Basically, a choice can be made between empirical techniques based on catchment characteristics, statistical techniques (where there is an abundance of reliable data), and unit-hydrograph techniques (which require some knowledge of rainfall characteristics, soil types, channel slope and shape of the unit hydrograph). Figure 18 shows a flow diagram for the process of estimating a design flood using either the statistical or the unit-hydrograph approach. For further details NERC (1975) should be consulted. In many areas throughout tropical Africa there are insufficient streamflow records for statistical techniques to be applied with confidence. Usually statements are required about ungauged catchments where a large degree of uncertainty is bound to arise. Choice of method depends to a large extent, therefore, on the amount and type of data available. It is still common to find the so-called ‘rational method’ being applied where sufficient data for other methods are lacking (Prabhakar, 1977). In this method, maximum runoff (Qmax) is related to average rainfall intensity (I) and catchment area (A) by means of an empirical runoff coefficient (K):
Qmax = K.I.A
Values of K are derived locally, often by trial and error, and values for Kenya conditions are given in Table 9.
Table 9 Empirical values of the factor K in the rational formula.
| Type of catchment | Empirical values of factor K |
| Rocky and impermeable | 0.30 to 1.00 |
| Slightly permeable, bare | 0.60 to 0.80 |
| Slightly permeable, partly cultivated or covered with vegetation | 0.40 to 0.60 |
| Cultivated absorbent soil | 0.30 to 0.40 |
| Sandy absorbent soil | 0.20 to 0.30 |
| Heavy forest | 0.10 to 0.20 |
Source: Prabhakar (l977).
Another method, used when data are lacking, is the ‘envelope curve’ method in which recorded peak flows are plotted against catchment area. Figure 19 shows such a curve for Kenya (Prabhakar, 1977). Although a remarkable degree of conformity is often found, it is not possible with this method to relate magnitude to frequency of occurrence; but from experience, the line marked A-B in the diagram is expected to give approximately the 25-year flood.

Entries excerpted from a collection –
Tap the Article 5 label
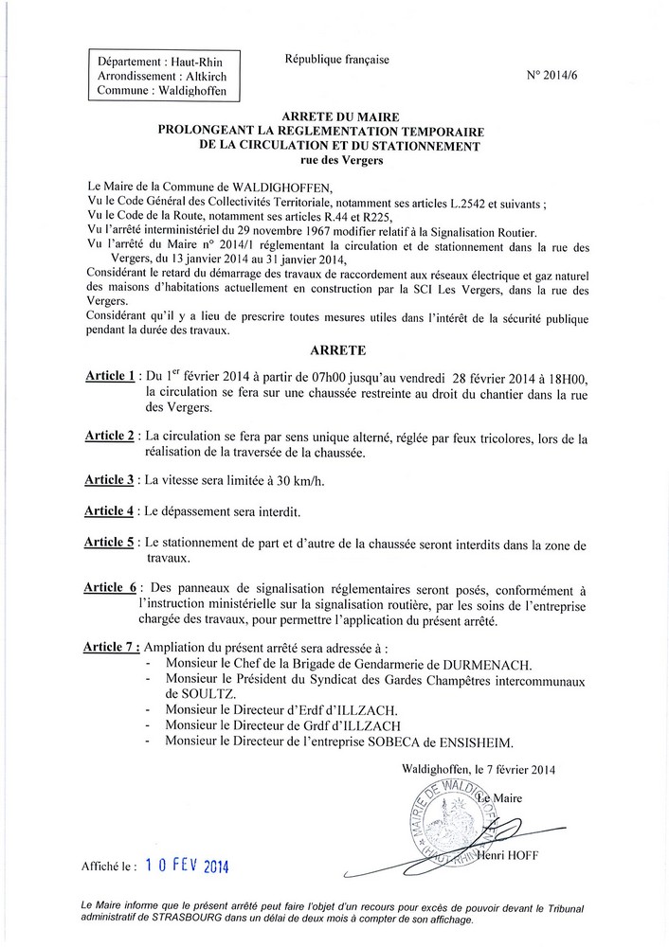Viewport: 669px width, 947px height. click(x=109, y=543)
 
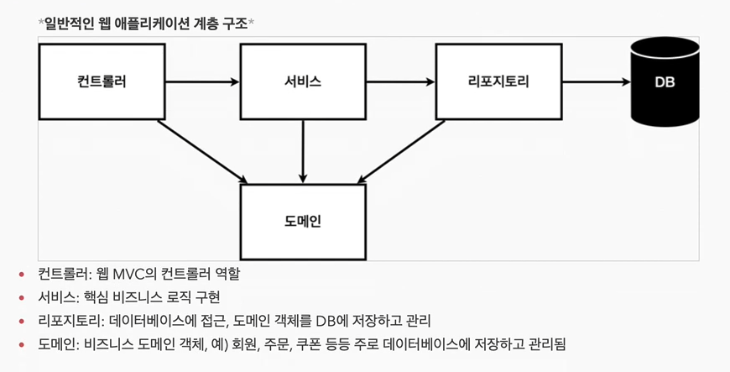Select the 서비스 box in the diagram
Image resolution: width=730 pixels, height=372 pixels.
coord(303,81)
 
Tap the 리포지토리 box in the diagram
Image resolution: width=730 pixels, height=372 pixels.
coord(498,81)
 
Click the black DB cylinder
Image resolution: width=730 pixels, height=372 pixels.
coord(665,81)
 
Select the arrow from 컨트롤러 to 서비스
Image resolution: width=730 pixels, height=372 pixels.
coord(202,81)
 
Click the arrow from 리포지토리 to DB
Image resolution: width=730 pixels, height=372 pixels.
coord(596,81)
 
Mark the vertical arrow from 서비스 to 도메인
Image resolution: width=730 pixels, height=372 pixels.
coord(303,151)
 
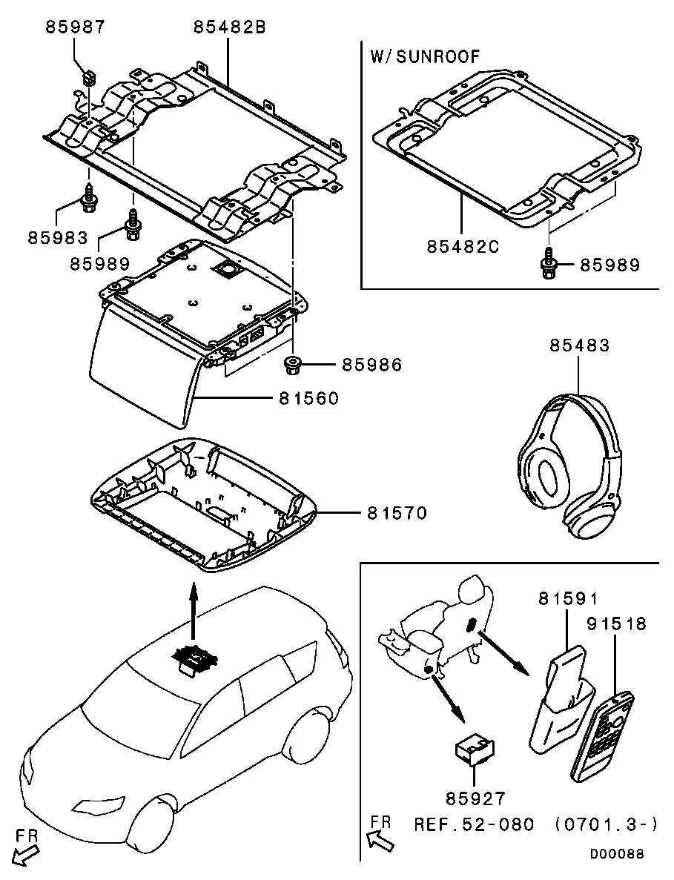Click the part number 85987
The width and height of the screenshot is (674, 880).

Problems to work on –
(a) Answer these questions using the passage on flood estimation methods, with each answer on its own line and marked the same way:
(i) What knowledge do unit-hydrograph techniques require?
(ii) What range of values for the factor K is given for heavy forest?
(iii) In the envelope curve diagram for Kenya, what flood is the line marked A-B expected to give approximately?
(b) Carry on the passage about flood estimation methods, starting after its last sentence.
These entries were drawn from a separate source.

Solved tasks –
(a)
(i) Some knowledge of rainfall characteristics, soil types, channel slope and shape of the unit hydrograph.
(ii) 0.10 to 0.20.
(iii) Approximately the 25-year flood.

(b)
Implicit in many analyses of streamflow is a division between surface runoff, or storm runoff, and baseflow. As the name implies, surface runoff is the direct runoff from the soil surface to the stream course, concentrated by the shape of the catchment and the drainage network into a flood wave which reaches a maximum and then attenuates as it travels down the main river. Baseflow, on the other hand, is conventionally taken as the contribution to streamflow from groundwater. After the passage of the flood wave, the catchment slowly drains until the flow in the river is related to the amount of water held in storage within the catchment. The ‘recession curve’, the slowly falling limb of the hydrograph, therefore, reflects the rate of release of water from the groundwater store, which is itself dependent upon a combination of hydraulic head and saturated permeability of the catchment. The exponential shape of a recession curve allows ‘recession constants’ to be calculated. These in turn can be used to predict the amount of water in the groundwater store, since the physical process of releasing water from storage can be simulated by a linear ‘reservoir’ (in systems terminology) whose outflow is directly related to storage:
Qt = QoKrt
where
Qt = flow at time t after Qo, and
Kr = recession constant.
The storage (St) remaining in a basin at time t is given by:
St = – Qt/lnKr
The recession constant can be used, therefore, both to separate stormflow and baseflow (by extrapolating backwards in time from the recession limb of the hydrography and to estimate the groundwater storage at a given time. The latter technique is often used in water balance calculations, as will be seen below.
Measurement of streamflow
Although hydrometric networks in tropical Africa have improved over the past 30 years, the majority of gauging stations are still on large rivers or in areas of high agricultural potential, where information is required for water supply and/or irrigation. In the rangelands not only are networks sparse, but the preponderance of shifting controls (e.g. sandy river beds), coupled with infrequent visits, lowers the reliability of the streamflow records.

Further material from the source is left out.